2021-12-06T12:15:07+03:00
Ana Sayfa Sağlık 6 Aralık 2021 78 Görüntüleme

SMA testi nedir evlenmeden önce SMA testi kimlere yapılacak?

Devinim sinir hücrelerinden kaynaklı bir hastalık olan SMA hastalığı, bireyi yatağa bağımlı duruma getiriyor. Bunun yanı sıra SMA hastalığının detaylı çeşitleri de bulunmantadır. Yalnız en tehlikeli evresi SMA Tip 1 olarak biliniyor. SMA Tip 1’in bulguları çocukluk yaşlarından itibaren gözle görülebilir bir durumda oluyor. Hastalık, yeni dünyaya gelen bir bebekte görmek mümkünken, yetişkinlerde de meydana çıkabiliyor. İşte, bütün detaylar…

SMA (Spinal Muskuler Atrofi) omurilikte tespit edilen ön boynuz motor sinir hücrelerini etkileyerek kinetik yenekeğini kısıtlayan bir kas hastalığıdır.

Ön boynuz hücrelerinde görülen yozlaşma sebebi ile {kasların} denetimini gerçekleştiren sinirlerin fonksiyonu amacıyla lüzumlu protein üretimi gerçekleştirilemez. İstemli kaslarda kuvvetsizlik ve erime görülür.
Sinir hücrelerinin işlevini yerine getirememesi ile zayıf düşmeye ve genelde ölümcül kas güçsüzlüğüne neden olur. İstemsiz {kaslar} bu hastalıktan etkilenmez.
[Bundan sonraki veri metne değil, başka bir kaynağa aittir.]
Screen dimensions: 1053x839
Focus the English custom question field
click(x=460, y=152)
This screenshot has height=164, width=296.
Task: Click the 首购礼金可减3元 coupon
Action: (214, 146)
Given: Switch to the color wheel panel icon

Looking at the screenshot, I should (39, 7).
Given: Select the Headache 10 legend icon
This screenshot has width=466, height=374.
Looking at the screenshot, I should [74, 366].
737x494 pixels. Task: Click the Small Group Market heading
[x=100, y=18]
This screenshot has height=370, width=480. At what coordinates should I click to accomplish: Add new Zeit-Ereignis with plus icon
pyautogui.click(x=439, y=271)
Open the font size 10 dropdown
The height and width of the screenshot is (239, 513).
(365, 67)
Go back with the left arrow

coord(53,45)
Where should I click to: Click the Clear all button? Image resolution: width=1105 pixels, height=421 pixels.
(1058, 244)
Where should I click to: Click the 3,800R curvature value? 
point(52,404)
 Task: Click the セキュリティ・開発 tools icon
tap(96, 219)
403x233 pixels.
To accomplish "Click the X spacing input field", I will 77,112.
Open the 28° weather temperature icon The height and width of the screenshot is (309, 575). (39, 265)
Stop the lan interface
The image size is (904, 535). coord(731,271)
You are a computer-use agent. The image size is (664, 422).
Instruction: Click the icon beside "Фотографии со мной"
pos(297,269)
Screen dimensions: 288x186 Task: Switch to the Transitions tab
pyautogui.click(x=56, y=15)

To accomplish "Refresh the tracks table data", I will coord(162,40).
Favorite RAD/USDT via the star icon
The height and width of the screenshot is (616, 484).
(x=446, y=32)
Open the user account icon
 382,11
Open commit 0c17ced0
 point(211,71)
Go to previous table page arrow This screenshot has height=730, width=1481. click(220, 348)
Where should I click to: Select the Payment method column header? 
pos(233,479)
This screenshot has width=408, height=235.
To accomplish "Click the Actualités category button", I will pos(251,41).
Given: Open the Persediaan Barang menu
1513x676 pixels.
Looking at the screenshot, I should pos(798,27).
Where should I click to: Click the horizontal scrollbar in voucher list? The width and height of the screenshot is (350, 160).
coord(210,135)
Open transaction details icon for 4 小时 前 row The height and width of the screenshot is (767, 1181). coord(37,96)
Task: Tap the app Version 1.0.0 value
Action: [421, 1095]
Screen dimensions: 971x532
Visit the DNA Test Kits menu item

SMA hastalarının görme ve işitme duyuları hastalıktan etkilenmez. Zeka düzgüsel ya da normalin üzerindedir.

SMA hastalığı bulguları: 

Spinal Musküler Atrofi’nin bulguları farklılık izah edebilir. En yaygın görülen sendromu kas güçsüzlüğü ve atrofisidir. Tiplerine bakılırsa değişiklik gösterse de {genel} belirtilerşu şekilde:

SMA hastalığı 4 tarzı var:

1- SMA Tip 1 (Werdnig Hoffmann Hastalığı)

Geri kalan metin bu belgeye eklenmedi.